Growth in the quarterly gross domestic product (GDP) flagged in data out this week is expected to reflect a slowing in the economy, from a combination of high petrol prices and slower pace in agriculture and tourism.

While the Reserve Bank is picking 0.7% growth for the quarter to September, Westpac and ASB are both picking 0.5% growth, halving the previous quarter's growth of 1%.

ASB senior economist Jane Turner said the expectation of 0.5% was due to slowing demand for both goods and services, after high petrol prices and weak business confidence "sapped economic momentum" during the first half of the year.

"This recent momentum appears to have fizzled out and we believe the pace of growth slowed again over the second half of 2018."


GDP is one of the main economic measures, showing the value of goods and services produced in the country, and will be released on Thursday.

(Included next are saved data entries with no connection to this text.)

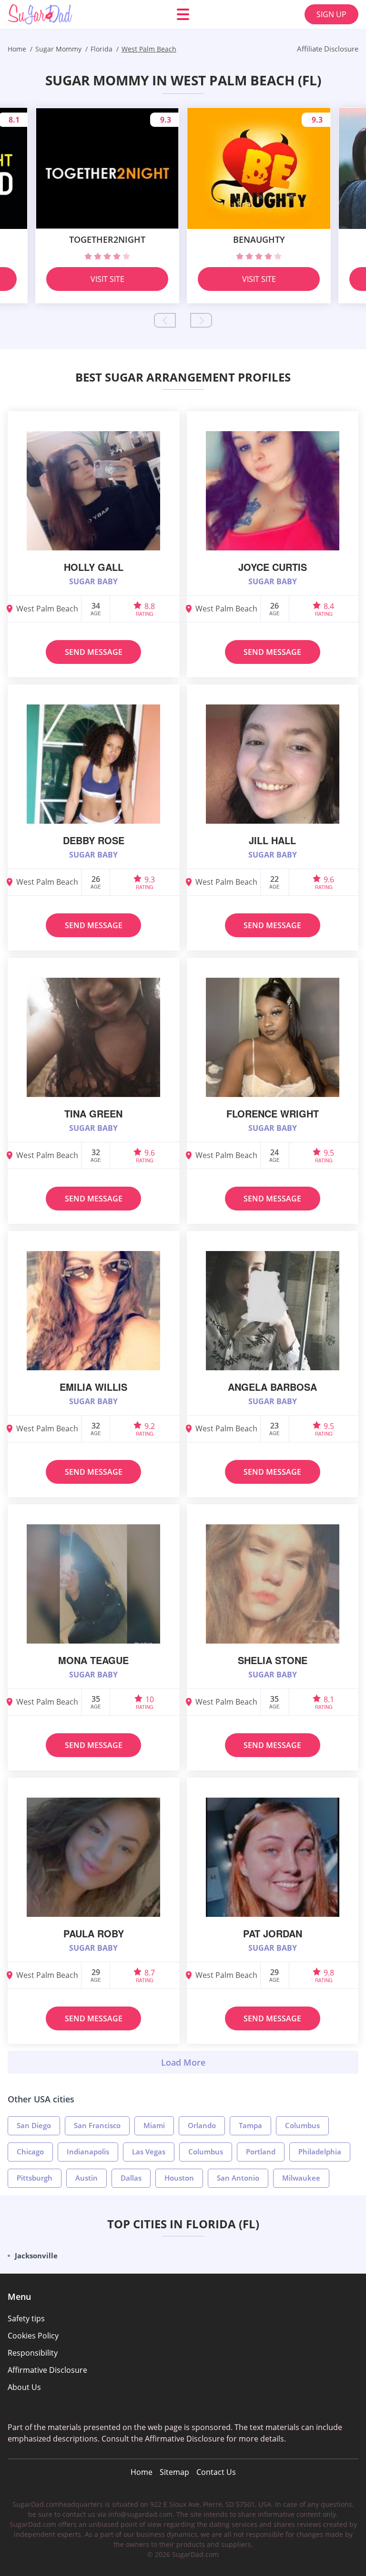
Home (141, 2472)
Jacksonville (36, 2255)
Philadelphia (319, 2151)
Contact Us (216, 2472)
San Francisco (97, 2125)
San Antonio (238, 2178)
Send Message (93, 652)
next (201, 320)
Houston (179, 2178)
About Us (24, 2387)
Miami (154, 2125)
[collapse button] (183, 2062)
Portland (260, 2151)
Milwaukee (301, 2178)
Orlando (202, 2125)
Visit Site (107, 279)
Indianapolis (88, 2151)
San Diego (34, 2125)
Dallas (131, 2178)
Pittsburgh (34, 2178)
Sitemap (174, 2472)
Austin (86, 2178)
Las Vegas (148, 2151)
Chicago (30, 2151)
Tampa (250, 2125)
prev (165, 320)
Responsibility (33, 2353)
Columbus (302, 2125)
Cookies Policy (33, 2335)
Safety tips (26, 2318)
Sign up (331, 14)
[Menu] (183, 14)
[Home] (65, 14)
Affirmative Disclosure (47, 2370)
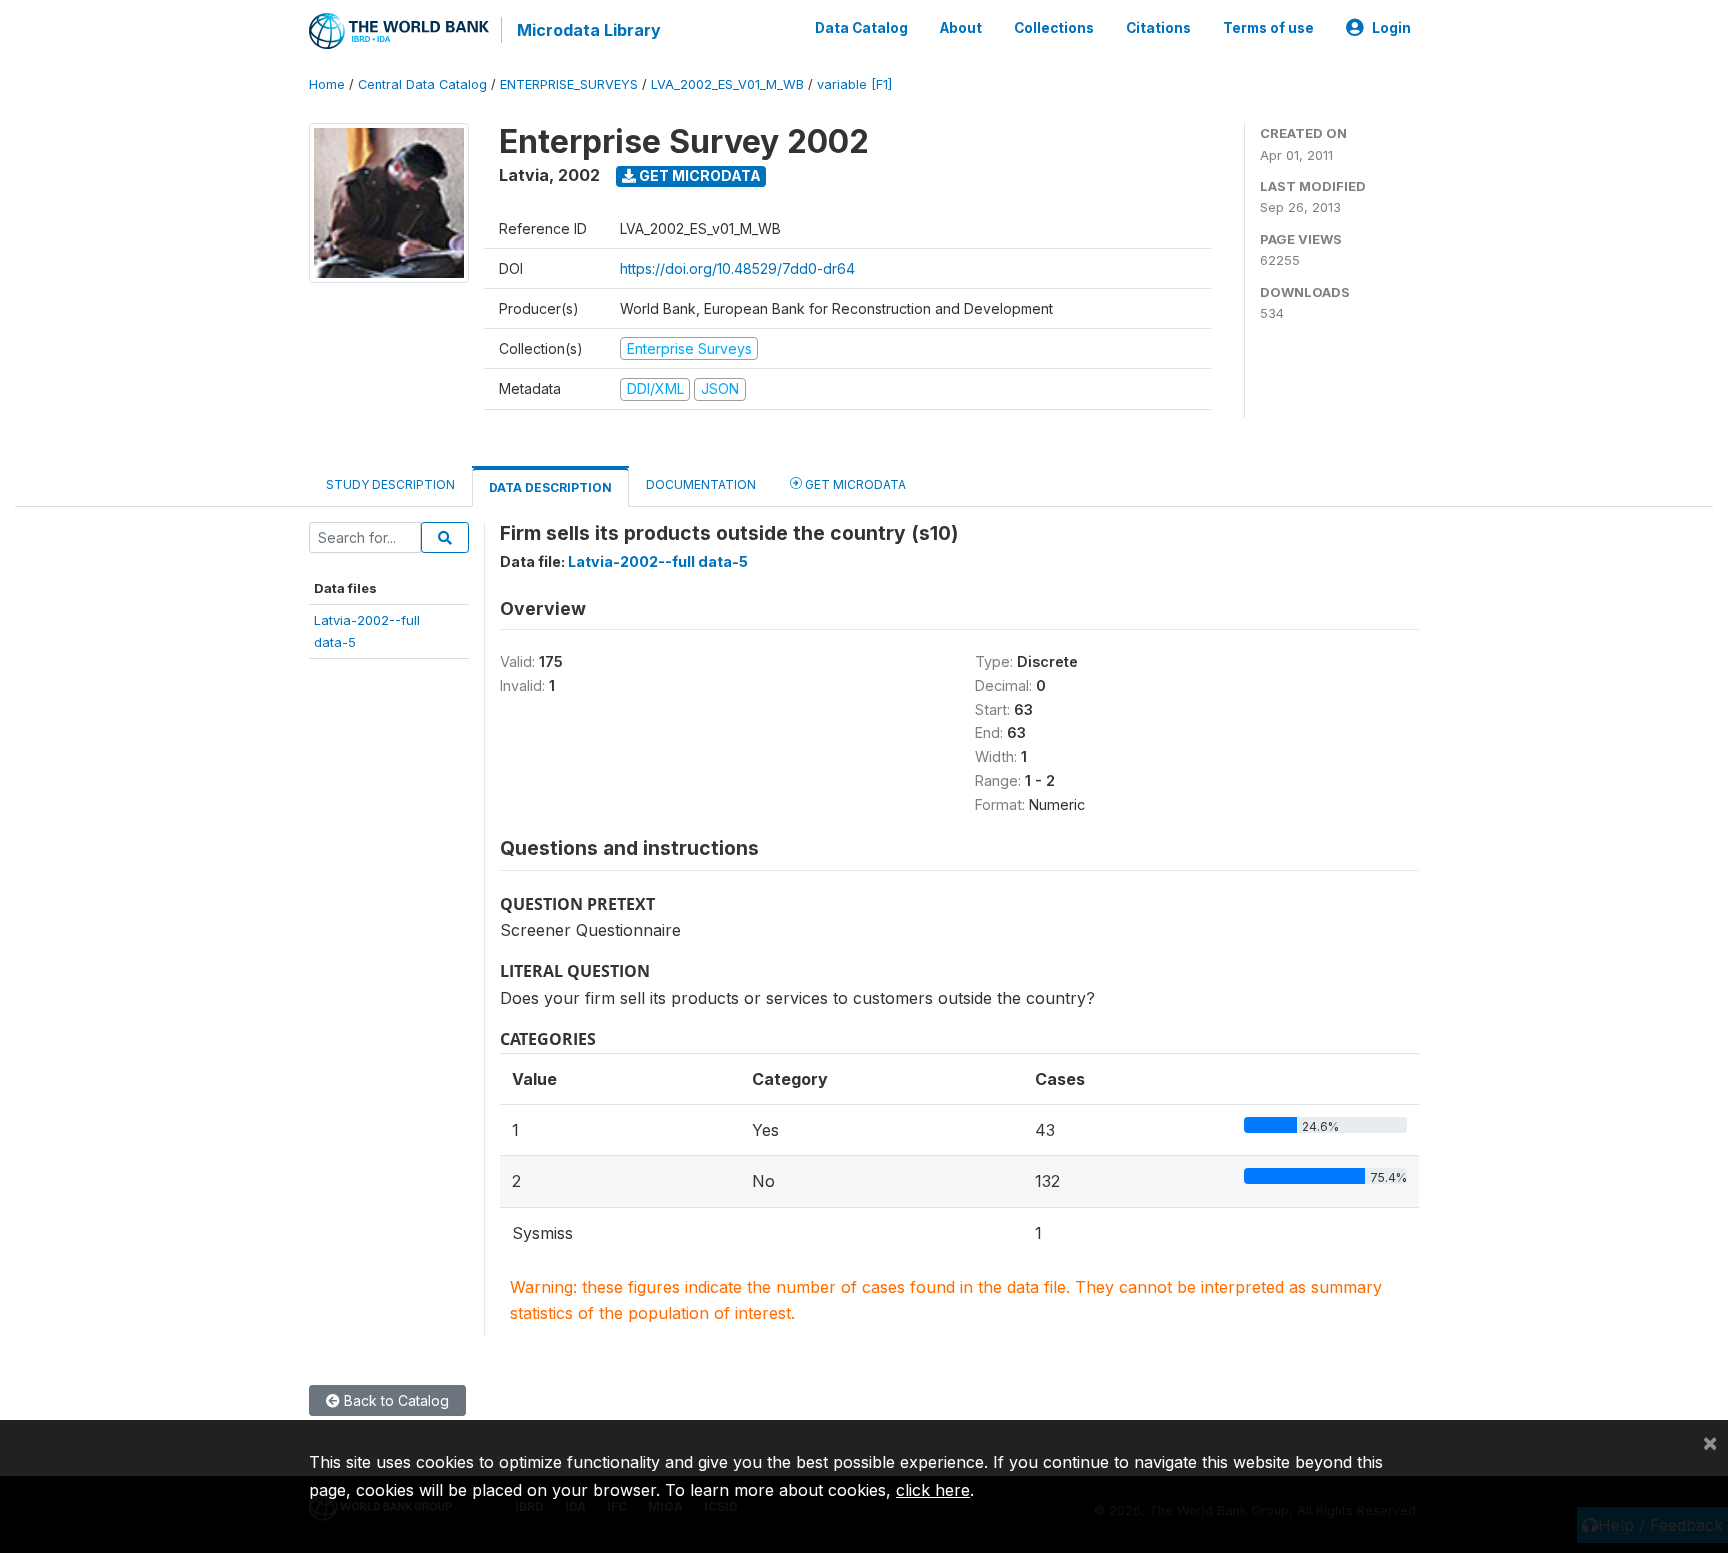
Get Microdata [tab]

"The sharp increase in petrol prices squeezed household budgets and appears to have directly impacted broader economic activity," she said.

Meanwhile, weak business confidence had continued to linger, potentially undermining the relatively strong fundamentals that remained in place, including high terms of trade, strong population growth and low interest rates, she said.

Westpac senior economist Michael Gordon said the combination of agriculture, electricity generation and tourism declined, or grew more slowly, for the September quarter.

"The underlying picture remains of an economy that has trundled along slowly but steadily over 2018," he said.

Mr Gordon expects the current account deficit to widen to 3.6% of GDP.

"New Zealand's trade performance has deteriorated over the last year, but we suspect that some of the drivers of this are temporary," he said.

Mrs Turner said the decline for the quarter was due to soft construction activity growth, weak manufacturing, weakened retail demand, softening housing demand and credit appetites.


There was also very weak services activity, with data pointing to a fall in business services activity.

On the positive side of the ledger, Mrs Turner said wholesale trade was boosted by strong export activity, in particular kiwifruit and meat, and there should be a recovery in mining activity, given the previous quarter's gas production disruption following the discovery of a leak in the Pohokura pipeline and the subsequent unplanned shutdown.

Mrs Turner expects the soft growth to linger into fourth-quarter data, with 0.5% quarterly growth "pencilled in" again.

She believed 2019 would be a "crossroad", questioning whether the slowing growth in the second half of this year would be temporary

or would growth bounce back in 2019 now that petrol prices had fallen.

"Or, is this is the beginning of another period of modest growth, similar to what set in over 2017?" Mrs Turner asked.